-- Supplied records --
::::
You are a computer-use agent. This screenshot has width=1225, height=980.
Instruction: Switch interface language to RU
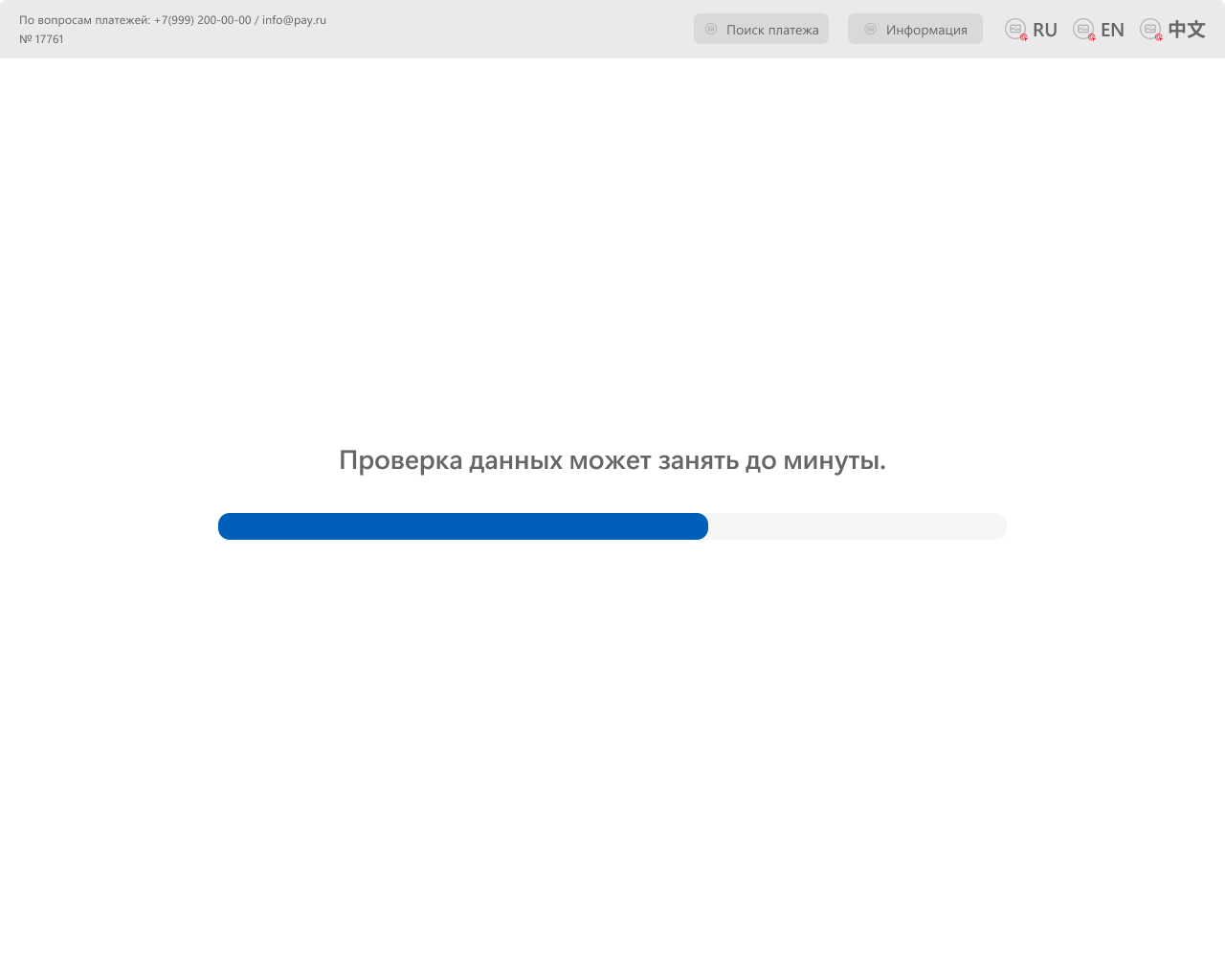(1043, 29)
::::
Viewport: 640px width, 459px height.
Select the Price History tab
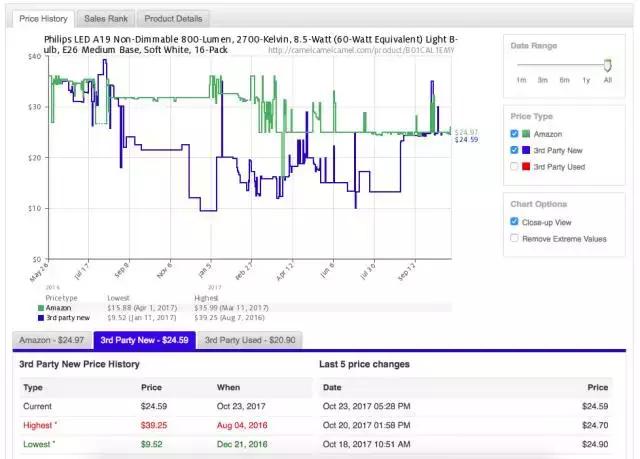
::::
-- Exercise aim --
All that is wanted is the stretch of lines above from the one containing "Viewport: 640px width, 459px height." through the one containing "Select the Price History tab", duplicated exactly.

-- Result of the task --
Viewport: 640px width, 459px height.
Select the Price History tab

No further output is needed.